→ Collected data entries
☆ ☆ ☆ ☆ ☆
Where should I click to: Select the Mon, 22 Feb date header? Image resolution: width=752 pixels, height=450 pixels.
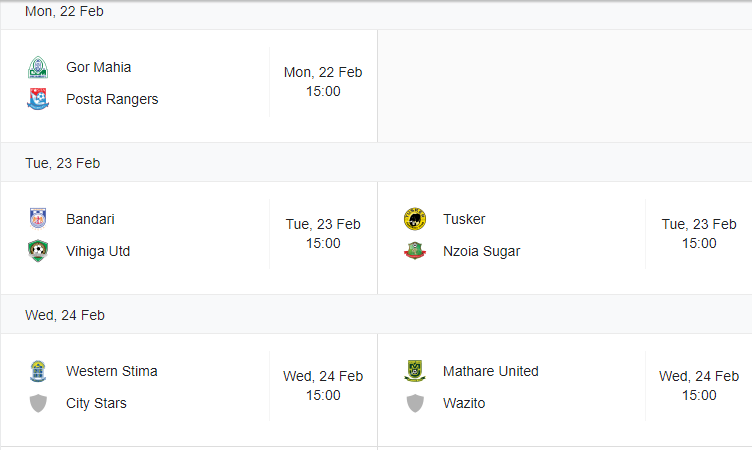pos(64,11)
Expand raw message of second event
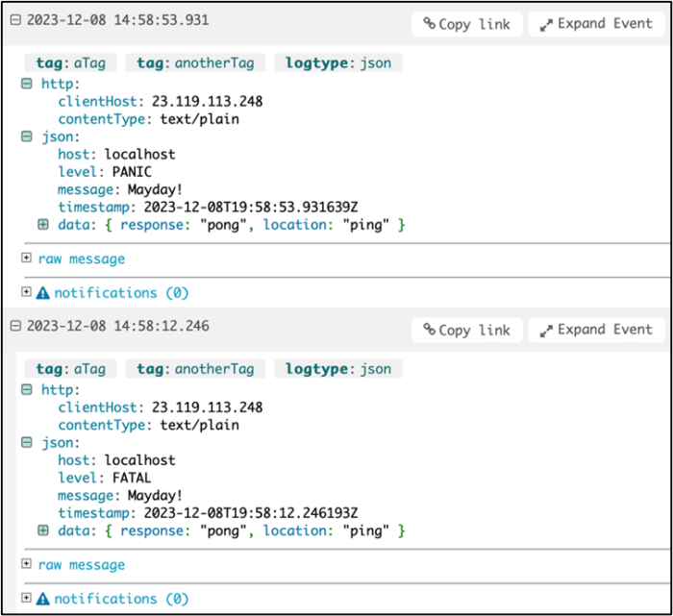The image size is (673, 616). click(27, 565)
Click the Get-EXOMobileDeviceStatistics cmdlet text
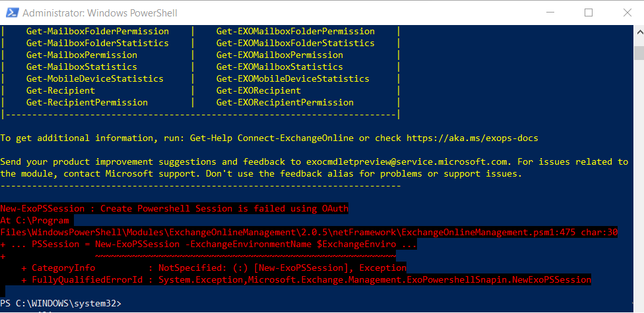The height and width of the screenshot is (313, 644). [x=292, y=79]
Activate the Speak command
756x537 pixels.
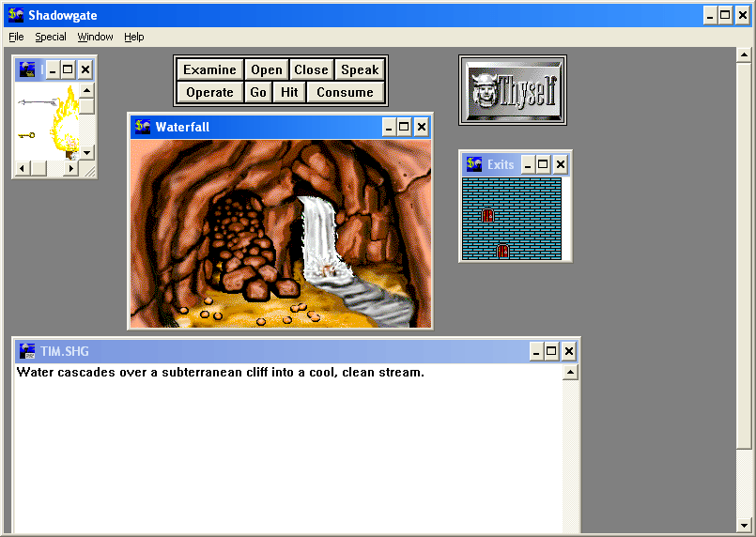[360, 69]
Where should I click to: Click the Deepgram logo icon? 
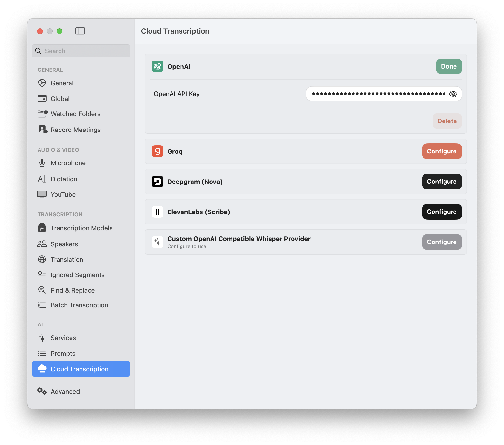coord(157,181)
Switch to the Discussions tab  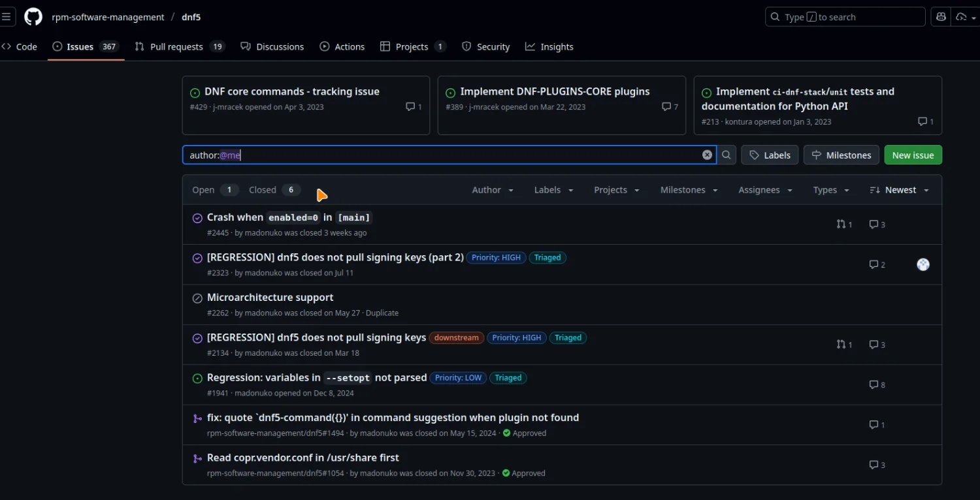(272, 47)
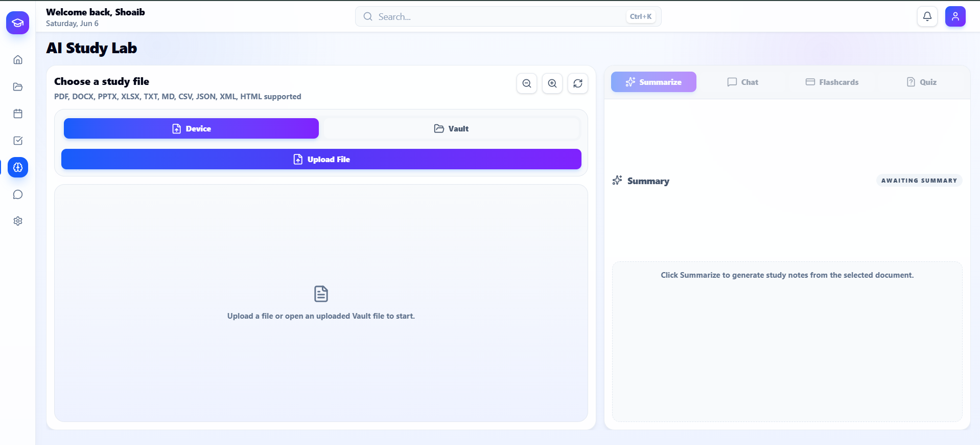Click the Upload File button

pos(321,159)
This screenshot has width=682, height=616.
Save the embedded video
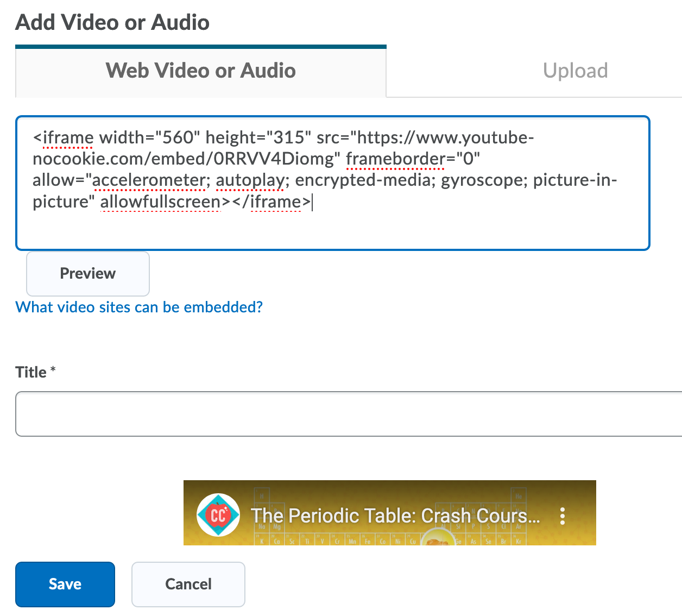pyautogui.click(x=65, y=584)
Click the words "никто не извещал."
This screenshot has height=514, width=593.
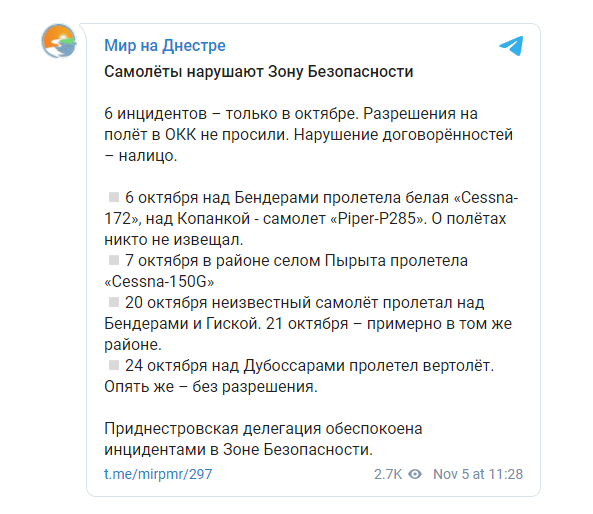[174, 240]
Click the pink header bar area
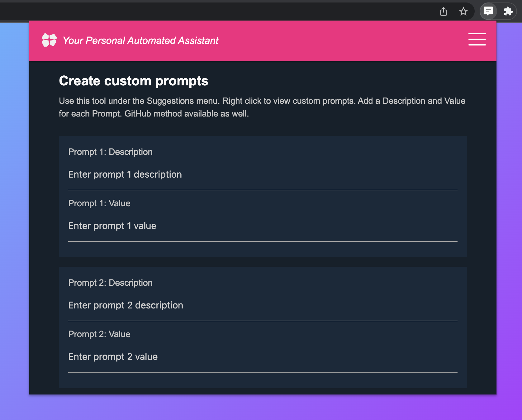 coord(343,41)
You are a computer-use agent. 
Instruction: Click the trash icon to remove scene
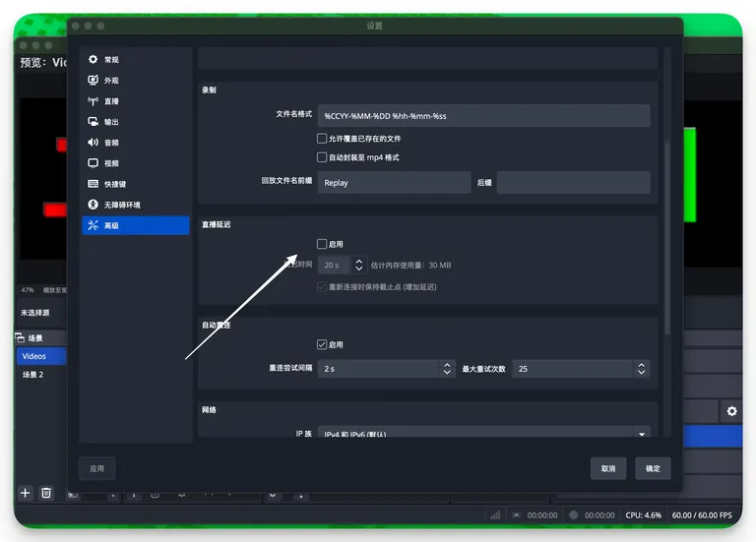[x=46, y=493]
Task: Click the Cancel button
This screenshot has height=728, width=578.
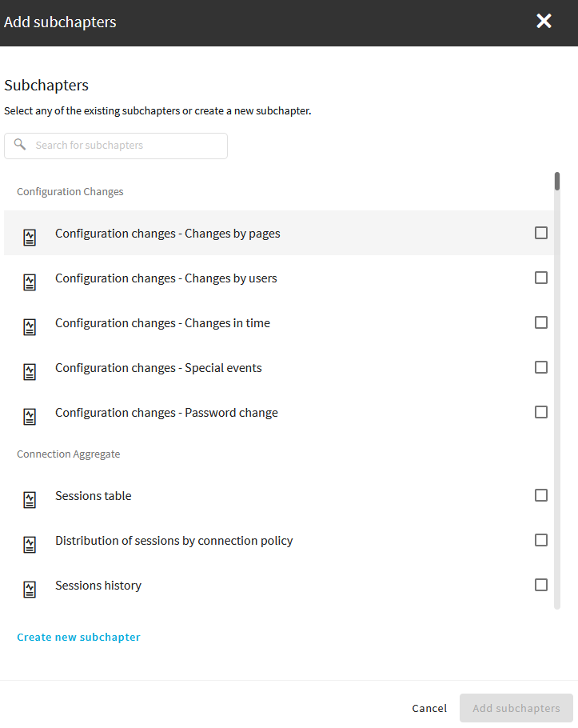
☆ ☆ ☆ ☆ ☆
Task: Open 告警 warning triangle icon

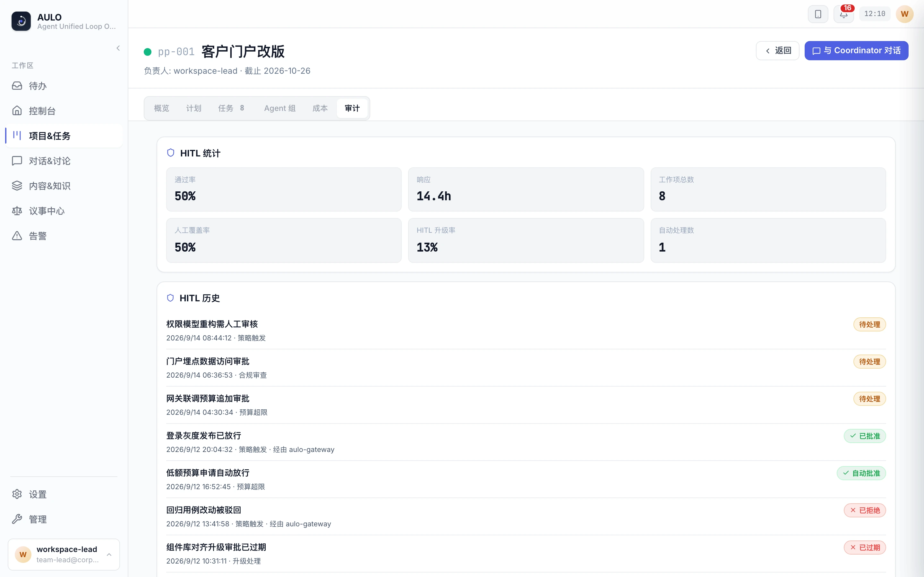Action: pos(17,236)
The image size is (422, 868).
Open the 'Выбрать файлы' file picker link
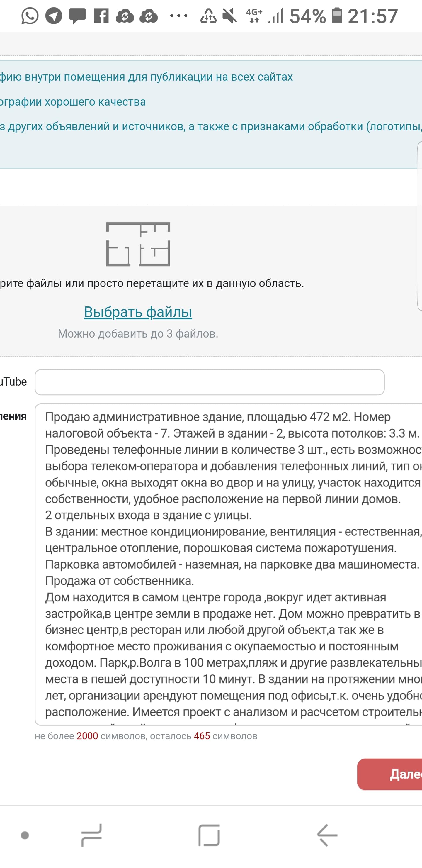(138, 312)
☆ ☆ ☆ ☆ ☆
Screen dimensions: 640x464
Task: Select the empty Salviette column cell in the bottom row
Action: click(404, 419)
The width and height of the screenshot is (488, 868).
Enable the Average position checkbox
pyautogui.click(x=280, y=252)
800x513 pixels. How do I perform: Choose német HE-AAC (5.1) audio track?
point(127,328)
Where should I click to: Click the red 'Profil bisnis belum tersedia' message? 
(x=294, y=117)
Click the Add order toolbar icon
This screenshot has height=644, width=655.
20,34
☆ ☆ ☆ ☆ ☆
→ WHAT TO DO
Exact copy, pictures excluded: every line above from the one containing "Save the embedded video" to the one containing "This screenshot has height=728, width=578.", inclusive, and nothing more.

→ SOLUTION TO THIS TASK
Save the embedded video
pyautogui.click(x=65, y=584)
Click the words "никто не извещал."
This screenshot has height=514, width=593.
[174, 240]
Click the pink header bar area
 coord(343,41)
You are a computer-use agent. 
Instruction: Click the trash icon to remove scene
[x=46, y=493]
Task: Click the Cancel button
This screenshot has height=728, width=578.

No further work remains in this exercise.